Dla porównania: dzień wcześniej wskaźnik ten wyniósł 1.388,0. Przed tygodniem zapadalność na COVID-19 w całych Niemczech kształtowała się na poziomie 1.156,8 (miesiąc wcześniej: 285,9). Urzędy ds. zdrowia w Niemczech zgłosiły do Instytutu Roberta Kocha 133.173 nowe zakażenia koronawirusem w ciągu doby. Tydzień wcześniej odnotowano 118.970 zakażeń. Eksperci uważają, że duża liczba przypadków nie jest ujęta w statystykach Instytutu i że będzie ona nadal rosła, między innymi ze względu na ograniczone możliwości przeprowadzania testów i nadmierne obciążenie urzędów ds. zdrowia w wielu regionach kraju.
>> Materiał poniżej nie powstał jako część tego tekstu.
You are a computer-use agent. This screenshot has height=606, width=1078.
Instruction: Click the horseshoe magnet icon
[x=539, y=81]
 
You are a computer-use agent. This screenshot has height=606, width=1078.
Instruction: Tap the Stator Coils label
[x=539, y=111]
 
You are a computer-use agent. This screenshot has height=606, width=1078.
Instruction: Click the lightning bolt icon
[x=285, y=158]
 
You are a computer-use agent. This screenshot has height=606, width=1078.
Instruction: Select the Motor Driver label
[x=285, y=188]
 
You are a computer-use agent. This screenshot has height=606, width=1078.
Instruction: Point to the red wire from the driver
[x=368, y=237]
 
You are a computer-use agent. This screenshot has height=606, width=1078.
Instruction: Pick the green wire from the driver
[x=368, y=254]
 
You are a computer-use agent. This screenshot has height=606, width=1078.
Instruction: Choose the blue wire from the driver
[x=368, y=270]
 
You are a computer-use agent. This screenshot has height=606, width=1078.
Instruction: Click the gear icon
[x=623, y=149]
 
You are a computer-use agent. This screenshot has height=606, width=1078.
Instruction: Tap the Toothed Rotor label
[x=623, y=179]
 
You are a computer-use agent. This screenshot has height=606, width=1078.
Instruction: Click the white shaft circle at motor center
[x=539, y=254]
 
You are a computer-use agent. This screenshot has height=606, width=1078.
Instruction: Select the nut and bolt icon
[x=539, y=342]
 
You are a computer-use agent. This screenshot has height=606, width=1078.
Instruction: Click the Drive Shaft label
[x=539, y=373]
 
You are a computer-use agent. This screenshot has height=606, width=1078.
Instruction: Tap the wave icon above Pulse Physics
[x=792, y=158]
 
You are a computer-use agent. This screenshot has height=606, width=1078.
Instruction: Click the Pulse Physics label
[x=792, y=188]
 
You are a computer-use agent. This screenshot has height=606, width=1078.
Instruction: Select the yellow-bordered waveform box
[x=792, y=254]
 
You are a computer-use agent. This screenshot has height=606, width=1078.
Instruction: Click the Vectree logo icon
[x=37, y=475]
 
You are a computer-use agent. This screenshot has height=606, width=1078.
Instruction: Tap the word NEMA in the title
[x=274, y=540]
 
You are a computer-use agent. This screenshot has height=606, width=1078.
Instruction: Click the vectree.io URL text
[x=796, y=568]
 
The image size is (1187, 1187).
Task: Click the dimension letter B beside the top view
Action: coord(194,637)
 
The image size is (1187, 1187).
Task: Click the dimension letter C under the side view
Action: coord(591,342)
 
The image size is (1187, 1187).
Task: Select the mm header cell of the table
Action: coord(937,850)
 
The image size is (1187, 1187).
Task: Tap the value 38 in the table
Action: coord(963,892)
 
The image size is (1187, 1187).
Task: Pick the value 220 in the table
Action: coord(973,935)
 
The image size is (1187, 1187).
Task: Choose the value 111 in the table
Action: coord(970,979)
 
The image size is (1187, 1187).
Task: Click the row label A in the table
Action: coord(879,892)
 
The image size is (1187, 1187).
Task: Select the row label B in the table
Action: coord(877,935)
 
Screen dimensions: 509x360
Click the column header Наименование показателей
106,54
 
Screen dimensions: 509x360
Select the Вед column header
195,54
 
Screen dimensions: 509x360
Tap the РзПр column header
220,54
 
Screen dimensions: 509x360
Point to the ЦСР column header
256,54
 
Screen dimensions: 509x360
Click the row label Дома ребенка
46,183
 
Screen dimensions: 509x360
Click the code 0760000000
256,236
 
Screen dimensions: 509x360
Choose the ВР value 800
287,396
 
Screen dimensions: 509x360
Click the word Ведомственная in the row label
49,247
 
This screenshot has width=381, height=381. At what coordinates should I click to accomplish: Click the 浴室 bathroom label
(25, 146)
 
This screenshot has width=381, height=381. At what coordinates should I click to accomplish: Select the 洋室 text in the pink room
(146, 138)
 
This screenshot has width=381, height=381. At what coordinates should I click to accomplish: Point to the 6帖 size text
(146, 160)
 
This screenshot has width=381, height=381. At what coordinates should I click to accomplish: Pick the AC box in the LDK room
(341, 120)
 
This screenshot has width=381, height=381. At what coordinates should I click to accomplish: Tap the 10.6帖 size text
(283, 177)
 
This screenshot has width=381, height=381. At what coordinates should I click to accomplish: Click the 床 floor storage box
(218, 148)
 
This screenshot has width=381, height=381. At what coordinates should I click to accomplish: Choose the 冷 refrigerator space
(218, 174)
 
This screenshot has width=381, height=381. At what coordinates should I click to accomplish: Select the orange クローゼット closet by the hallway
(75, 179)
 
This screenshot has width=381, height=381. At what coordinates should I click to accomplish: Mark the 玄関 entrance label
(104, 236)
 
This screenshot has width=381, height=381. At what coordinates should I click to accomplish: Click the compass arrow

41 ofiar śmiertelnych koronawirusa w ciągu doby
Według danych z 6 stycznia w ciągu 24 godzin odnotowano w Niemczech 41 zgonów z powodu COVID-19. Tydzień wcześniej walkę z koronawirusem przegrało w Niemczech 59 osób.
Instytut Roberta Kocha podał ostatnio w piątek rano, że liczba hospitalizowanych pacjentów zakażonych koronawirusem w przeliczeniu na 100.000 mieszkańców w ciągu siedmiu dni wynosi 5,45 (w czwartek wskaźnik hospitalizacji kształtował się na poziomie 5,00). W statystykach tych mogą być ujęte także osoby zakażone koronawirusem, w przypadku których to nie COVID-19 był powodem przyjęcia do szpitala.
Instytut Roberta Kocha poinformował ponadto w niedzielę, że liczba ozdrowieńców w Niemczech osiągnęła poziom 8.058.100. Liczba osób, które zmarły z powodu COVID-19 lub z powodu współistnienia COVID-19 z innymi schorzeniami, wzrosła do 118.717.